Thonen tried newspaper work after college but soon accepted a job in the Defense Department. “I would go on job interviews but things usually went downhill after they asked me if I had ever been arrested. The Army didn’t have a problem with that. They saw I was a Vietnam veteran and a Green Beret, and that was good enough for them.”

He ultimately became a senior member on the staff of the Secretary of the Army and remained there for two decades until a work-related accident forced him to retire on disability a few years ago.

Thonen isn’t bitter toward anyone and has remained close to the university as a member of the Friends of Joyner Library. He has only one regret. “The one thing that still bothers me is that the whole issue had to be precipitated over a four-letter word.”

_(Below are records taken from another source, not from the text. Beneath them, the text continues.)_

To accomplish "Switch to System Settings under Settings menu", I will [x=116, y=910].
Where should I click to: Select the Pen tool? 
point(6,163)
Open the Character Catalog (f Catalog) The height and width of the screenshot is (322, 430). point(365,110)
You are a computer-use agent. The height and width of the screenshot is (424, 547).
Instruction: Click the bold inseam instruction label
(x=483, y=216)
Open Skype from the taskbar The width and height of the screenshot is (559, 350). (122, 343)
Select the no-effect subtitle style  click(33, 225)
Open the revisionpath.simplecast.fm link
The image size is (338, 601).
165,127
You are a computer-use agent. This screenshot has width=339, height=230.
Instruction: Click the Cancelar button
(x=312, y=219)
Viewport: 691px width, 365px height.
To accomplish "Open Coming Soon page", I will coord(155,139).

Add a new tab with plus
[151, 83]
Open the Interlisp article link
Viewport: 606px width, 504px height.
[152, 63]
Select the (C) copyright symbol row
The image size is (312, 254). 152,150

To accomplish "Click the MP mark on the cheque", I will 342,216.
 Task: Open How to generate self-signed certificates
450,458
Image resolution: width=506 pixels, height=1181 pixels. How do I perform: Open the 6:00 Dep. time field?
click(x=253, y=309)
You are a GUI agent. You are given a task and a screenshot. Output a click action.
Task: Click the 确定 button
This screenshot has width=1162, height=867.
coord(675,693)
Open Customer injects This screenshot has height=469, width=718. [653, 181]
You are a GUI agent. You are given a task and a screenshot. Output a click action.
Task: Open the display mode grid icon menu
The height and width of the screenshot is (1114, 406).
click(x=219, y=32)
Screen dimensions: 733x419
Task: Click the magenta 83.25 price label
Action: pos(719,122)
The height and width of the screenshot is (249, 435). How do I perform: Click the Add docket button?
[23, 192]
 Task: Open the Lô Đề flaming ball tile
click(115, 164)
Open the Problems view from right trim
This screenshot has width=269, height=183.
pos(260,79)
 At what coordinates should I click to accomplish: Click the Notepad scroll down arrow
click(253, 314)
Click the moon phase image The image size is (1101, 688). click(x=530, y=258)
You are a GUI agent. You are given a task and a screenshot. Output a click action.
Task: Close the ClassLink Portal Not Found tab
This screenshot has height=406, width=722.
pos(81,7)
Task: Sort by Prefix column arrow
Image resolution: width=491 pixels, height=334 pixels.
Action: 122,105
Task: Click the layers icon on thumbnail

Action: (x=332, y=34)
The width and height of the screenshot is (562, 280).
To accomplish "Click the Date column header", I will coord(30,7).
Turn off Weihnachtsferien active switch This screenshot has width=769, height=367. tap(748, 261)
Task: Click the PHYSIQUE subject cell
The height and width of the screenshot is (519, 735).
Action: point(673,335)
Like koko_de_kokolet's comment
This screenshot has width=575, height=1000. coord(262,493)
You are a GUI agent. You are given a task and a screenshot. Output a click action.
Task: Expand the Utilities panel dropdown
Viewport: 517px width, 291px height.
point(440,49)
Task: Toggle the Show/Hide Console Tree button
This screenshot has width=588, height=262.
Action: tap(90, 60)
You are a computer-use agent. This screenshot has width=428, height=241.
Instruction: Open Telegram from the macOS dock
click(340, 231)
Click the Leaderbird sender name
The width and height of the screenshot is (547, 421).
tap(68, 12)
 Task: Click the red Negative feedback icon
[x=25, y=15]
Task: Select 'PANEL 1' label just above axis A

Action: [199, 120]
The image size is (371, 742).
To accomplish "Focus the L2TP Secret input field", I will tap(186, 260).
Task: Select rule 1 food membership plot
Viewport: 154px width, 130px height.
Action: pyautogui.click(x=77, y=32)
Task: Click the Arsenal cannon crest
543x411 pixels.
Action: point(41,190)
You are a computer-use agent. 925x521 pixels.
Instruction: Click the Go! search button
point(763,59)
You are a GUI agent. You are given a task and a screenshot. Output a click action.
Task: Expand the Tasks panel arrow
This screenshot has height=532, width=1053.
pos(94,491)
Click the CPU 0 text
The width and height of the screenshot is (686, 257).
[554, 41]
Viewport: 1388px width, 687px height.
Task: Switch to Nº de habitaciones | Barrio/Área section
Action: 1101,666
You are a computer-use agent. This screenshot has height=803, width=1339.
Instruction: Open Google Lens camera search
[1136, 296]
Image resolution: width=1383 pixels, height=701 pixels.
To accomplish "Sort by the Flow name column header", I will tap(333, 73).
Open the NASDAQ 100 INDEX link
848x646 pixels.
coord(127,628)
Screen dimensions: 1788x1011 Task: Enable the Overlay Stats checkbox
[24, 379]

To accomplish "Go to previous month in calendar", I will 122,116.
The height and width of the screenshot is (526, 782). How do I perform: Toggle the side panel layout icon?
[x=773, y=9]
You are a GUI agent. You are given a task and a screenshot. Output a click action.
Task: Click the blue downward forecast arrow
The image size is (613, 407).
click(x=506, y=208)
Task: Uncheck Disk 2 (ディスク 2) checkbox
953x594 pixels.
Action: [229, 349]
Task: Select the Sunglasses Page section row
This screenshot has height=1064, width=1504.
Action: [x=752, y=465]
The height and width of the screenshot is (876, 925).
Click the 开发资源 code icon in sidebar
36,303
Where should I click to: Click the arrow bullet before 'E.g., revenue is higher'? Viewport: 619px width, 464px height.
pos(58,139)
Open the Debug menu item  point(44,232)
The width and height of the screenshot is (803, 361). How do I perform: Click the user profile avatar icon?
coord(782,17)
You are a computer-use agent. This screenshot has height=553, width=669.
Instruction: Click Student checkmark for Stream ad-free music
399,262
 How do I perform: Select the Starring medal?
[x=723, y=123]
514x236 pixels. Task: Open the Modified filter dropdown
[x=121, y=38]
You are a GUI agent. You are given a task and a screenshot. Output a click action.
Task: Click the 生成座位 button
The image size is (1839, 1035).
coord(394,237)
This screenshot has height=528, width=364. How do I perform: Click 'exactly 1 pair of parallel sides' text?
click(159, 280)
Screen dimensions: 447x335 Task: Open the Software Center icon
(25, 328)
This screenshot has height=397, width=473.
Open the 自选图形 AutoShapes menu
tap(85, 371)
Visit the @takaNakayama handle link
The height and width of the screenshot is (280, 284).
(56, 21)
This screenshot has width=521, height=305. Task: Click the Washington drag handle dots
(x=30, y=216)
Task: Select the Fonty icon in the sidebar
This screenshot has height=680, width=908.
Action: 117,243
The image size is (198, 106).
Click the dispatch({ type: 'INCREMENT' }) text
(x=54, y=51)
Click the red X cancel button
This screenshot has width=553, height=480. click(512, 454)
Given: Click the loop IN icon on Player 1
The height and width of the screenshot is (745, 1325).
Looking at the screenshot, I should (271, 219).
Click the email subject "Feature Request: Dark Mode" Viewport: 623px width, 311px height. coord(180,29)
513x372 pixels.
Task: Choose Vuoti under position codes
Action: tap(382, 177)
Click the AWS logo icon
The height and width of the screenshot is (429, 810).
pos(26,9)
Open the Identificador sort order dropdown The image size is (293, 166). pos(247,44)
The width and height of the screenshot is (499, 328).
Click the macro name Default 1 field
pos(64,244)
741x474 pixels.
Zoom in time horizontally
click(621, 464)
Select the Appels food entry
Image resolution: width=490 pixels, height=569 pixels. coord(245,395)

But the thrill of living through a watershed period in ECU’s history still resonates. “I think it was an incredible education and I feel very privileged. It was that way for an awful lot of people around ECU at that time. It caused you to look at issues and to decide what you thought about it. You couldn’t just walk away from it. Kids these days can just walk away from issues.”




Epilogue
Given the hue and cry for visitation rights, it’s odd that East Carolina’s first attempt at coed living failed for lack of interest. Almost two years to the day after the student protests of 1971, trustees approved a plan allowing upperclassmen—with written permission from a parent—to choose Garrett Hall, where men would live in the East Wing and women in the West Wing. Lobbies and commons areas were to be shared.  The plan was announced in the spring of 1973 but by the beginning of fall semester only about half the rooms were filled, so the coed living experiment was called off. A similar plan, but without the parental consent requirement, was developed for Slay Residence Hall, which was successful. Of the 14 dorms on campus today, 10 are coed, one is male only and three are female only. Visitation is allowed in all dorms from 8 a.m. to 2 a.m.